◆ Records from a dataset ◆
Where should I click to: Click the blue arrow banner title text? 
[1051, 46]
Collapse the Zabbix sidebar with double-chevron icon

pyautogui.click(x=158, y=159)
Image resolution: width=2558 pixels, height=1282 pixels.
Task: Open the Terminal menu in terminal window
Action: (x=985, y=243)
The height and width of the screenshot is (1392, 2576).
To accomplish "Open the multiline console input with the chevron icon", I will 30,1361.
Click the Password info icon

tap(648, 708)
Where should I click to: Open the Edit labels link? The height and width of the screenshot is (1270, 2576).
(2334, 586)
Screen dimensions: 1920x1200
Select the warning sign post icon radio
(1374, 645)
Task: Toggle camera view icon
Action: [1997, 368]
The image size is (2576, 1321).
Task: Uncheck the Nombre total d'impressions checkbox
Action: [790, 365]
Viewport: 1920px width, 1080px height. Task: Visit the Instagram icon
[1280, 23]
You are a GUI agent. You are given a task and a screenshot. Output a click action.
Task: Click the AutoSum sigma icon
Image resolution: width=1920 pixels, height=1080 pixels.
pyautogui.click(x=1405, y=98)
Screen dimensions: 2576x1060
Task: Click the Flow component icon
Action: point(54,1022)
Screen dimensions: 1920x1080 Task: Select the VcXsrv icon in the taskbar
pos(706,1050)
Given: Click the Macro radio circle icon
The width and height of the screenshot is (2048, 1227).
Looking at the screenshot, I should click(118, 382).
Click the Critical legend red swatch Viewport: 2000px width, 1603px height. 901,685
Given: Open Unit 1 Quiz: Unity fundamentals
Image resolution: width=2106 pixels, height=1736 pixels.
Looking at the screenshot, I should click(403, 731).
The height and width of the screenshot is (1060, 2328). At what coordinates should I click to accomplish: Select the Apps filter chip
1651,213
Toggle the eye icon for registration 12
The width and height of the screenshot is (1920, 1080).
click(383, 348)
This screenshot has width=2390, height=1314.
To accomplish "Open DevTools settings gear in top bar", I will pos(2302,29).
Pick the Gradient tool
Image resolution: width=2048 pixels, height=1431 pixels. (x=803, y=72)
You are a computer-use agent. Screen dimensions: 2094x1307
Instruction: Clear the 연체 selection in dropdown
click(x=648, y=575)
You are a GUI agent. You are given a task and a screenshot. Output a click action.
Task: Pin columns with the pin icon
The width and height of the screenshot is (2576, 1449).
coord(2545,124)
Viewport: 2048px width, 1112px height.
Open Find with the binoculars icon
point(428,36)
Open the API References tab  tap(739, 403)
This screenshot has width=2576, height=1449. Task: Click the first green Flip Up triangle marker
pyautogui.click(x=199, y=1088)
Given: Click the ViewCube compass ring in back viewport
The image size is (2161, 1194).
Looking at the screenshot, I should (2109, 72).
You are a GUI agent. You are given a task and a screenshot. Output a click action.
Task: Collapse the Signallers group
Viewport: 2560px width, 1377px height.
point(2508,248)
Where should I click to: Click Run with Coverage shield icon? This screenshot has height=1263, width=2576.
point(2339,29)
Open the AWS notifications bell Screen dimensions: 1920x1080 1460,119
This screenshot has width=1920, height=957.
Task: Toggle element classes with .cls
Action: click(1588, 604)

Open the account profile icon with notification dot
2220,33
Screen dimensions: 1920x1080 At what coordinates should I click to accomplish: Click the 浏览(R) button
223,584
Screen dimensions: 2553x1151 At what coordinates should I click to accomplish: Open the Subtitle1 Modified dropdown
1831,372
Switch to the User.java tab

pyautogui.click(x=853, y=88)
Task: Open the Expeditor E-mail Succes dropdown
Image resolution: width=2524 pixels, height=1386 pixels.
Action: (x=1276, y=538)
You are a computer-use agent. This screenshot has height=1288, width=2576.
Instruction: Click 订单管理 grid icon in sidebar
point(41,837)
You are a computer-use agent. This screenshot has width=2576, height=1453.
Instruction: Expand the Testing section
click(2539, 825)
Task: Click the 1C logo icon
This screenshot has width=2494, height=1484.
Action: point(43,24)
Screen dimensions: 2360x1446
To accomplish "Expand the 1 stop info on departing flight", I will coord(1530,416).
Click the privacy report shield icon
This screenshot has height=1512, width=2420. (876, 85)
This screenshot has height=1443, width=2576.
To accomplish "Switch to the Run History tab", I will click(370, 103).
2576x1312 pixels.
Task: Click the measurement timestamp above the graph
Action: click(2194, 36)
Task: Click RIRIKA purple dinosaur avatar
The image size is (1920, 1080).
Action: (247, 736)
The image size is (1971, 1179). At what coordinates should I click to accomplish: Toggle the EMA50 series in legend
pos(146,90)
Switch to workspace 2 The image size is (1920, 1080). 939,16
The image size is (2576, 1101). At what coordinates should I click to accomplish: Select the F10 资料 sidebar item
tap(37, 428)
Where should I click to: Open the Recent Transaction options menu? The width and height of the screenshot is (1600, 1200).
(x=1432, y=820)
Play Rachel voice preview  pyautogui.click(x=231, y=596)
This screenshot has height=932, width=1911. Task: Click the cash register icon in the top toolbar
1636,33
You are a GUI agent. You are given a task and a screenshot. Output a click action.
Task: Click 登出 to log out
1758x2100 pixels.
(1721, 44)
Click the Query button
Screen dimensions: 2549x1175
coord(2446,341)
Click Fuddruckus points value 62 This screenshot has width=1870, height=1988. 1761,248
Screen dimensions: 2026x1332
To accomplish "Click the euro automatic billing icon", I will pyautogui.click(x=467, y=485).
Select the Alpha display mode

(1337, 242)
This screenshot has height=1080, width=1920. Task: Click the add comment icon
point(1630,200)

◆ Aim of the exercise ◆
Scan the records above. Return every line with "computer" in it.

◆ Solution to this task ◆
You are a computer-use agent. Screen dimensions: 2094x1307
You are a computer-use agent. This screenshot has height=1288, width=2576.
You are a computer-use agent. This screenshot has width=2576, height=1453.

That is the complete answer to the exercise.